As a clinician and a researcher, the nurture versus nature hypothesis triggered me to investigate. I have two questions in mind: Does gene determine writing skills? Does reading improve writing?
Knowing that twins are useful in such studies, I started my web-based search using keywords such as “writing skills” and “twins”. Because all identical twins share exactly the same genes, any difference observed in twins would be related to the environmental differences. Moreover, twin studies make it possible to estimate the extent to which genetic variations affecting one skill also affects an associated skill. I wonder if reading skills would impact the ability to write. Previous research has shown that vocabulary and grammar skills in 2- to 4-years-olds, were largely to represent the effects of the same genetic variations (Dionne, Dale, Boivin, & Plomin, 2003). This may be due to the fact that genetic variation affects these skills simultaneously. Another explanation is that one skill affects the development of the other. Naturally, I thought reading as an environmental trigger could affect the writing skill. Let’s find out” I told to myself”.

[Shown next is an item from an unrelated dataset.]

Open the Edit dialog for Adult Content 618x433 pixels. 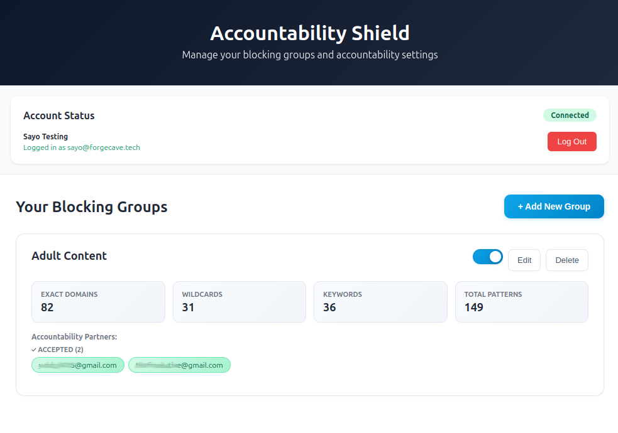point(524,260)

I searched the Pubmed, Medline and some other fancy medical databases and there it was. A fairly recent publication on “genetic and environmental influences on writing and …” by Richard Olson and Colleagues (Olson et al., 2011). The researchers studied the heritability of writing skills among identical and fraternal twins (n=540, age 8 to 18 years) using three different measures of writing (Woodcock-Johnson III Tests of Achievement-Writing Samples and Writing Fluency; Handwriting Copy from the Group Diagnostic Reading and Aptitude Achievement Tests). The handwriting test asked children to copy a short paragraph as quickly as they could without making mistakes. I thought to myself, ”I will put this test aside as it does not measure what I am looking for”. Study further claimed “Substantial genetic influence was found on two of the writing measures, writing samples and hand writing copy,…”. Well, I was not going to take the later part seriously, as I ruled it out earlier. But, the former part of the statement banged on my head like a falling hammer. Wow! This could explain a lot. Perhaps, I was not really able to write! May be I do not have the genes!

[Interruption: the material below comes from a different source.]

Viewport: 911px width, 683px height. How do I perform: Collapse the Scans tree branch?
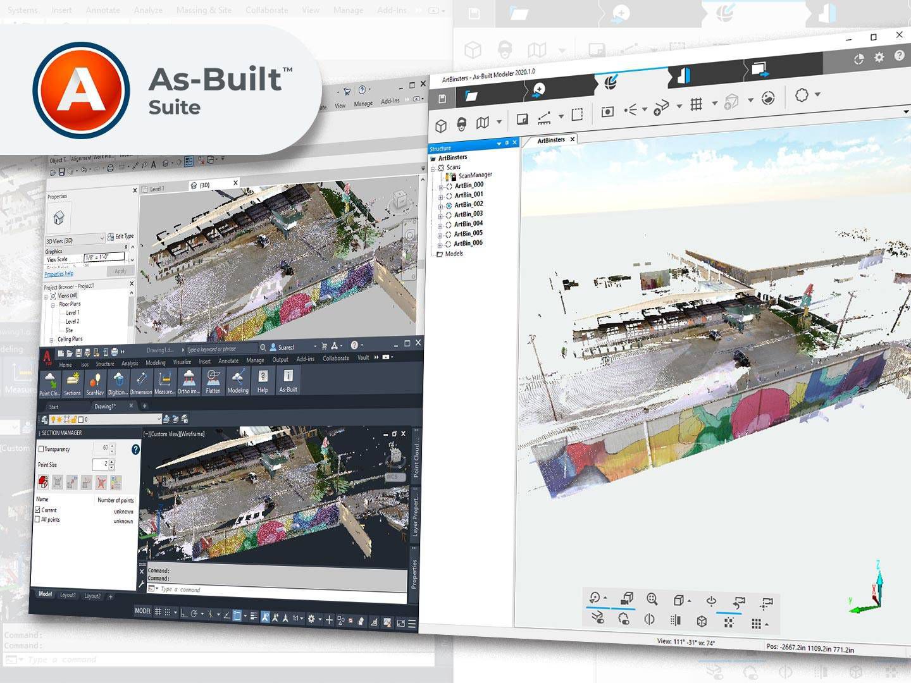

Lost in despair for a second, I reminded myself that I am a scientist and would not believe anything that I read unless I examine it thoroughly, first. I continued reading some more. My epidemiological training came to rescue. There were so many problems with this study. “Small sample size and selection bias”, I said loudly. My husband turned to look at me in total confusion. It is my writing assignment, I reassured him. I continue reading. I was right. The authors choose a non-random sample of selected twins with deficit in reading and ADHD– a condition in which twins were suffering from a history of attention problems. In fact they have diluted the result by including unhealthy samples. But, wait there were more issues. The writing fluency test consisted of a difficulty-graded series of three target words and a simple line drawing. The test was described as showing a picture of a boy’s head and the words “boy”, “happy”, and “is”. Twins were required to use three words in a completed grammatical sentence. The authors then provided a measure of so called “reliability” to convince the reader that this was a reliable test. Wow! How dare! The authors used a clumsy weak evidence to provide an answer for such a complicated question. Writing is a complex skill that develops with the exposure to competent users, personal observations, collection and selection of ideas as well as creativity and inventiveness. How can a simple play of cards measure such as complex phenomenon? It was obvious to me that this study is suffering from major measurement error, selection bias and lack of precision. Genetic influence of writing skill was measured by a simplified game of cards.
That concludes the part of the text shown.